From Bondage

Katherine Whittamore reviews Henry Roth's novel "From Bondage".

Published June 17, 1996 7:00PM (EDT)

"It was language, language, that could magically transmogrify the baseness of his days and ways into precious literature," writes the late Henry Roth, ". . . from pig iron to gold ingot." "From Bondage" is one of these ingots, panned out of the slurry of our century, and the third novel of the projected six-part epic "Mercy of a Rude Stream," the story of Roth's life as a Jewish immigrant in New York City and beyond. Roth's stand-in is City College boy Ira Stigman, who tries to escape from the stigma of his poverty, his parochialism and his sexual transgressions ("hideousities," as he calls his incestuous affairs with his sister and female cousin).

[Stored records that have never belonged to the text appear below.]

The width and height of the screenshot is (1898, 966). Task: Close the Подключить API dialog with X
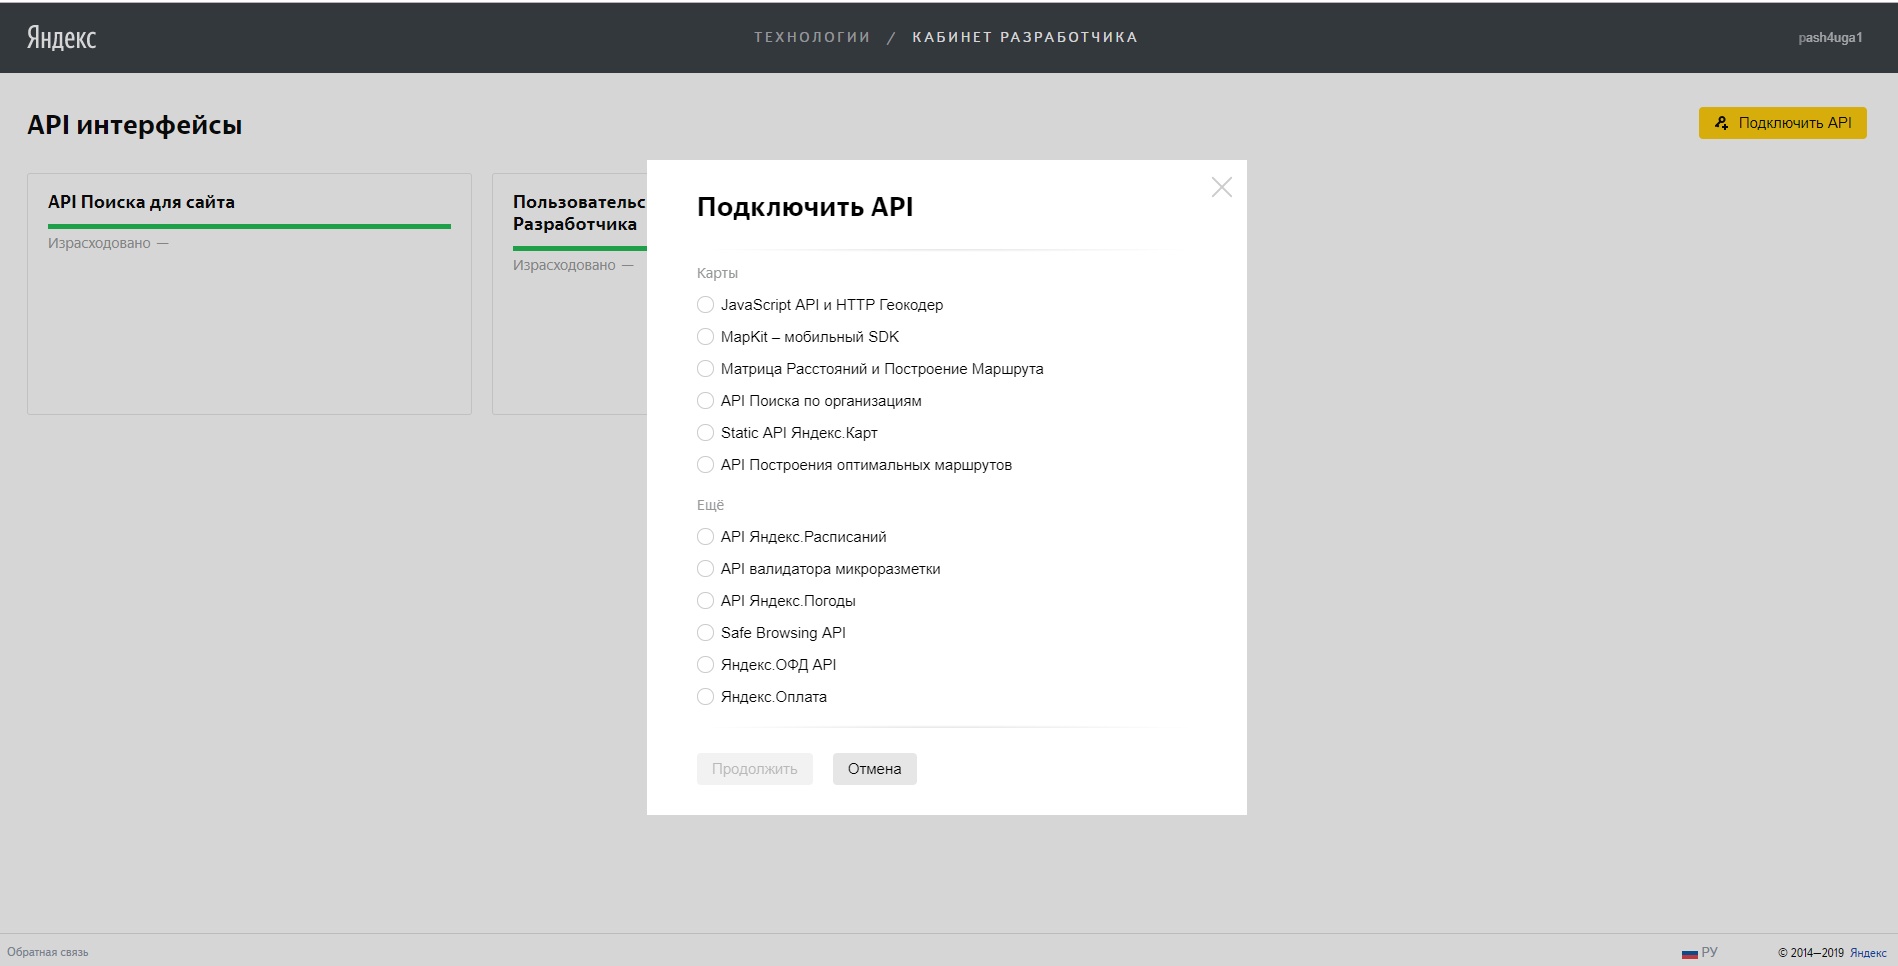pos(1221,187)
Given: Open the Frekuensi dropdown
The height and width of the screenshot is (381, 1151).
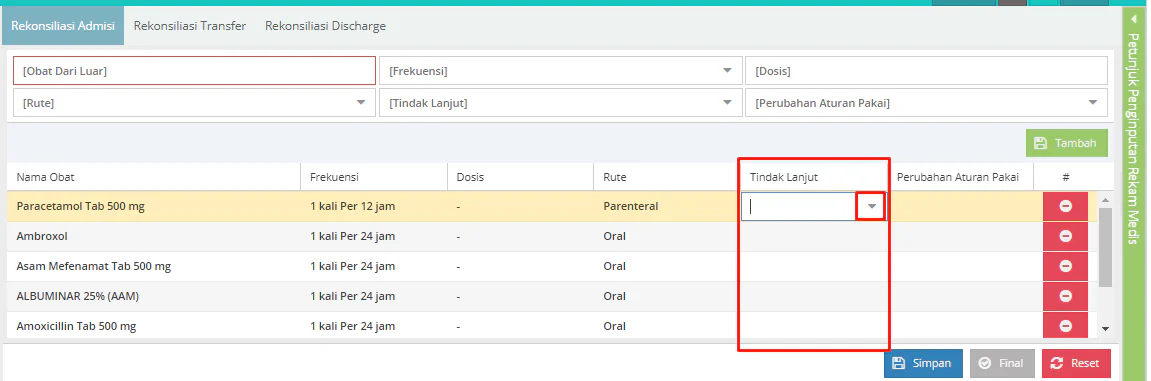Looking at the screenshot, I should 727,71.
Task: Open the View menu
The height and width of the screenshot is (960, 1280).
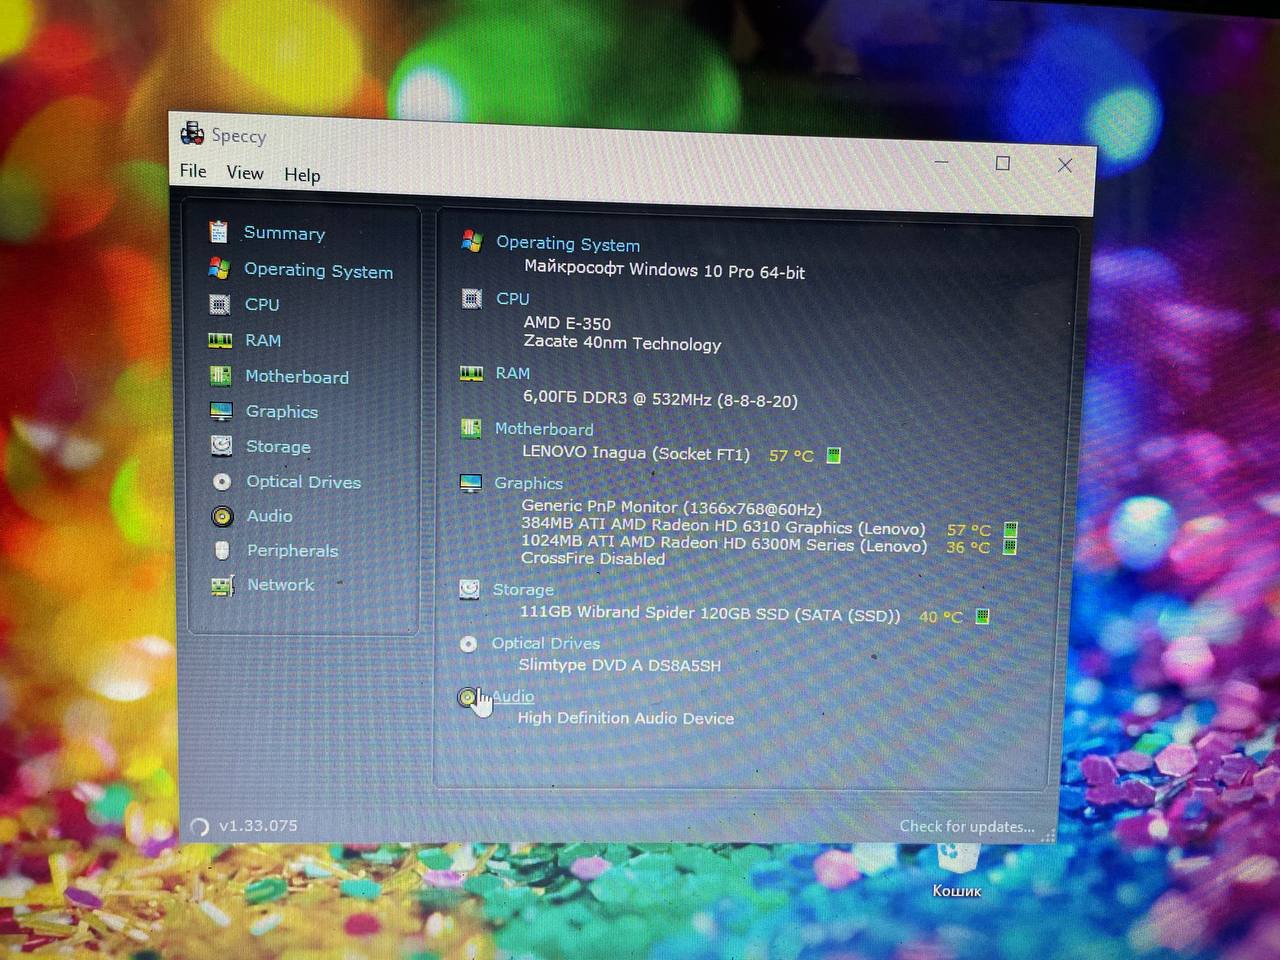Action: pyautogui.click(x=245, y=173)
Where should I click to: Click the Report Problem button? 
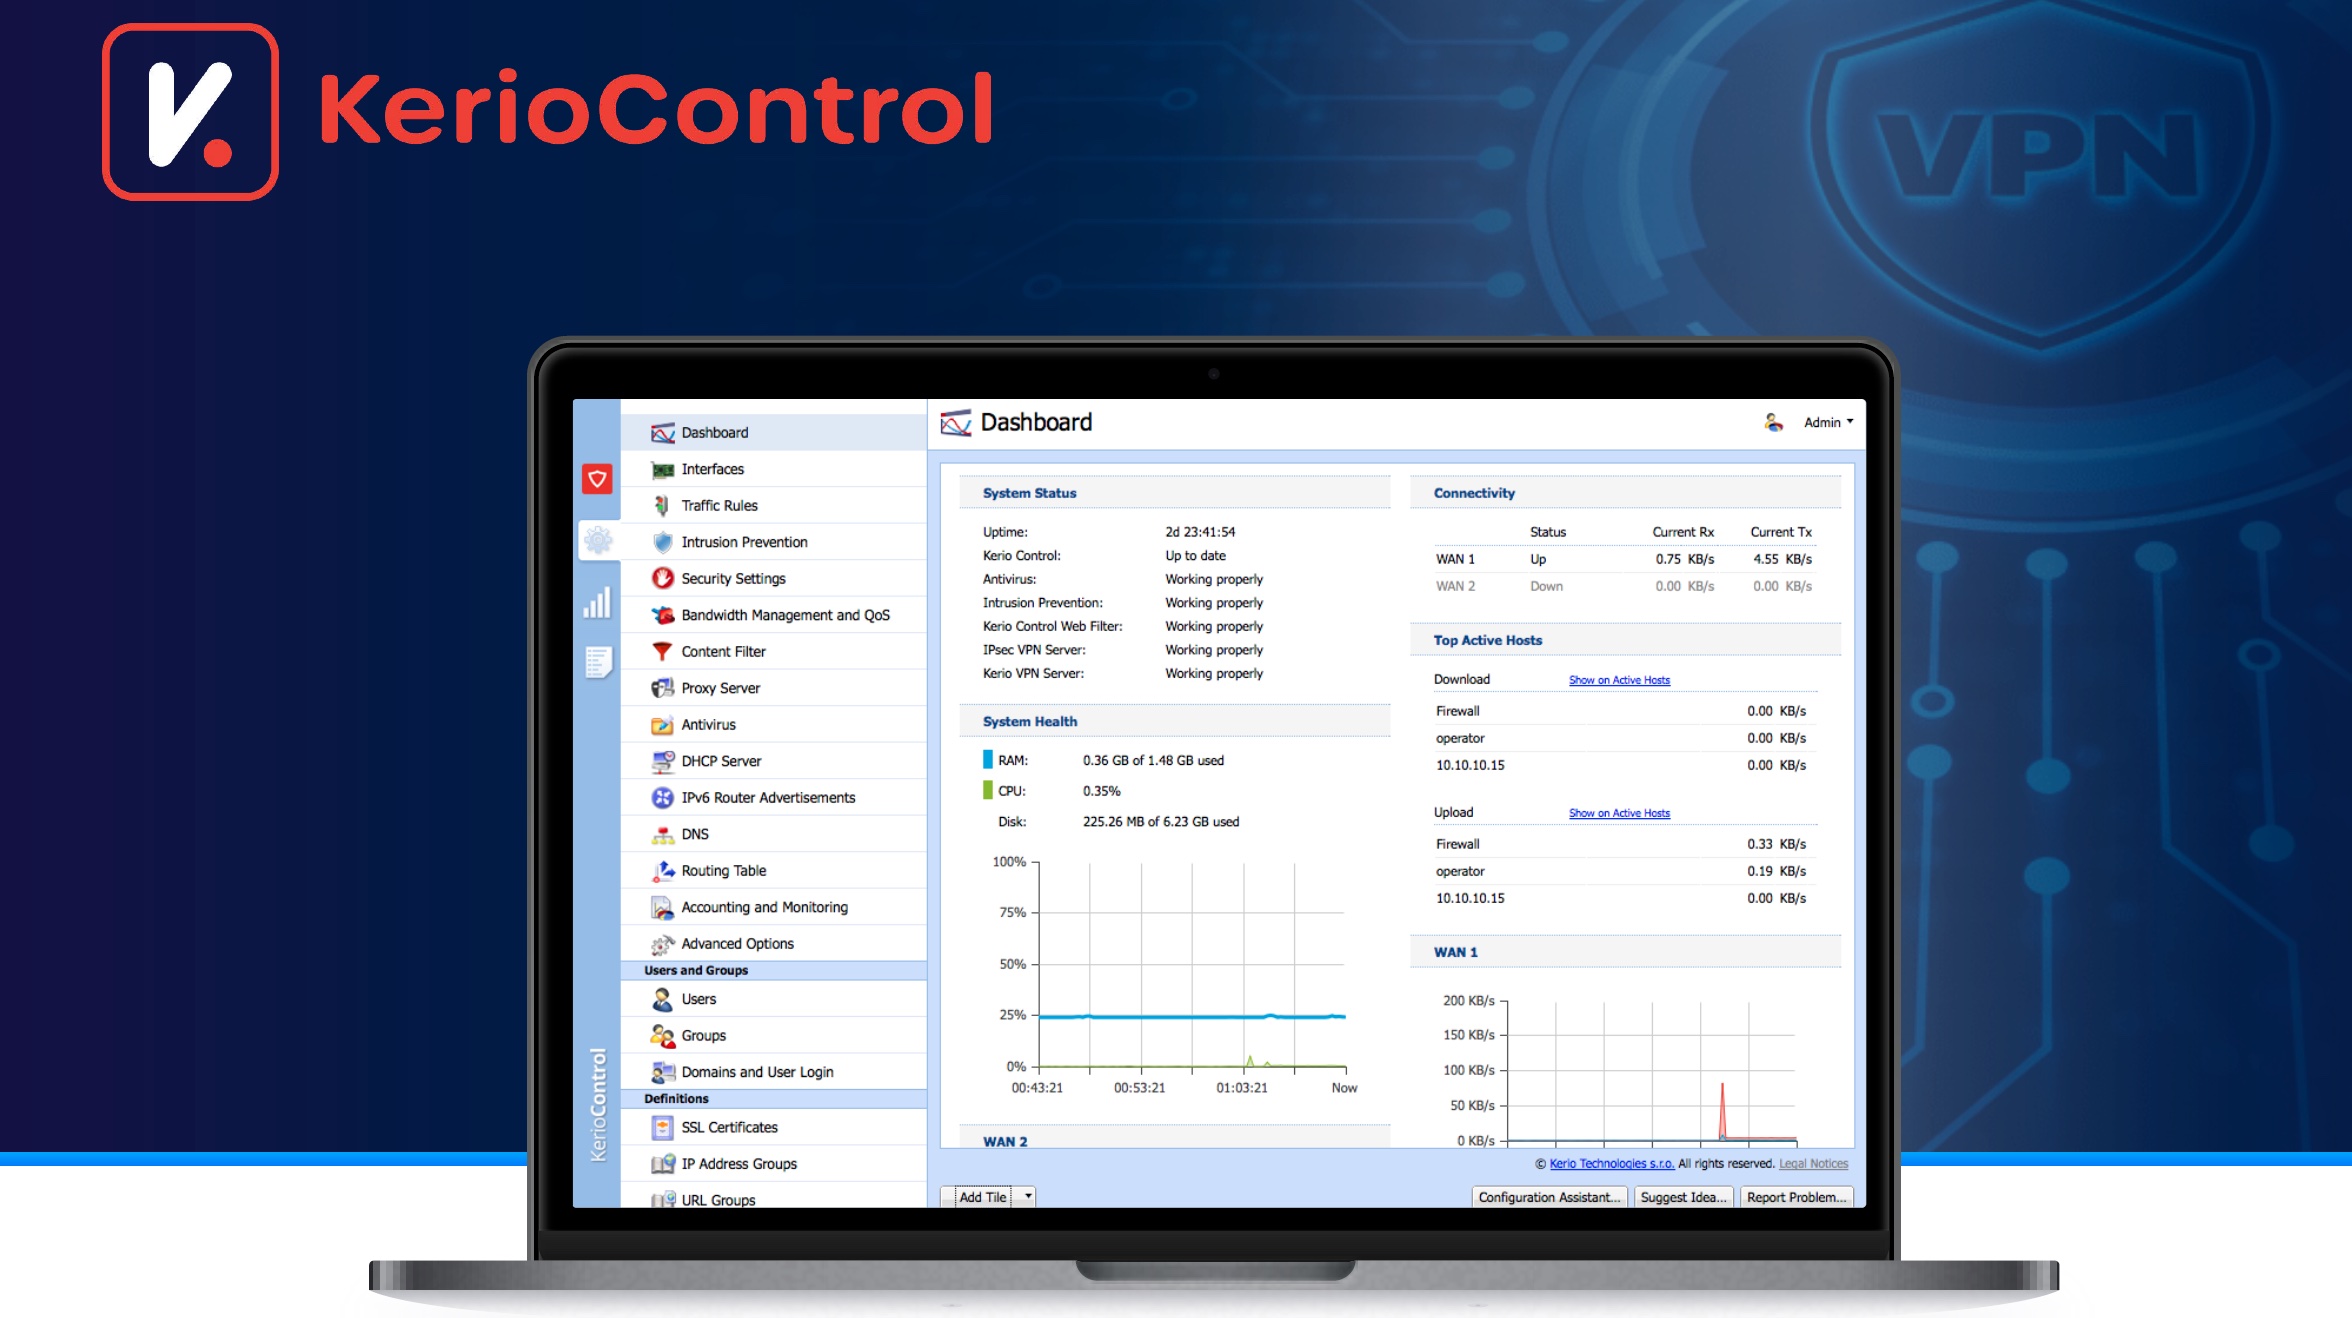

This painful and brilliant book elliptically details the events leading to Roth's affair with NYU English professor Eda Lou Walton (Edith, in the novel), who later became his mentor, supporting him so he could write "Call It Sleep," the seminal 1934 novel which later made Roth's name. Although Walton, and the world she represented, led him from bondage, the success of "Call It Sleep" was followed by five decades in which Roth published nothing, moving from Greenwich Village to Maine and New Mexico. After his beloved second wife's death, Roth, then in his 80s, wrote like a soul possessed. The pages of "From Bondage" seem to froth and chafe with hurry; this is a man unburdening himself before death, and there's no time to waste.

What's amazing is how modern the work is -- confessional, tormented, willing to plumb taboos -- yet how ingratiatingly antique Roth's prose can be ("Pop's mien bespoke his sympathy"). Ira puns ("I Kant," or "I Bid you AdJew") and says "Boyoboy" all the time, a sort of Saul Bellow meets St. Augustine. The book is mostly set in the '20s, and Roth delivers a bounty of great set pieces: awkward talks with his pious grandfather (the book has a glossary of Yiddish terms), the poet Louise Bogan's funeral, and what it was like to work in the massive IRT subway car barns, "the great emory grindstones truing the flange of a rusty car wheel, sending a comet's train of sparks into the gloom of the workshop, starch and ozone-laden." At its core, Roth's latest book is about the struggle of learning to love. "Love, the state he was barred from," as Roth puts it -- until he fought his way from bondage.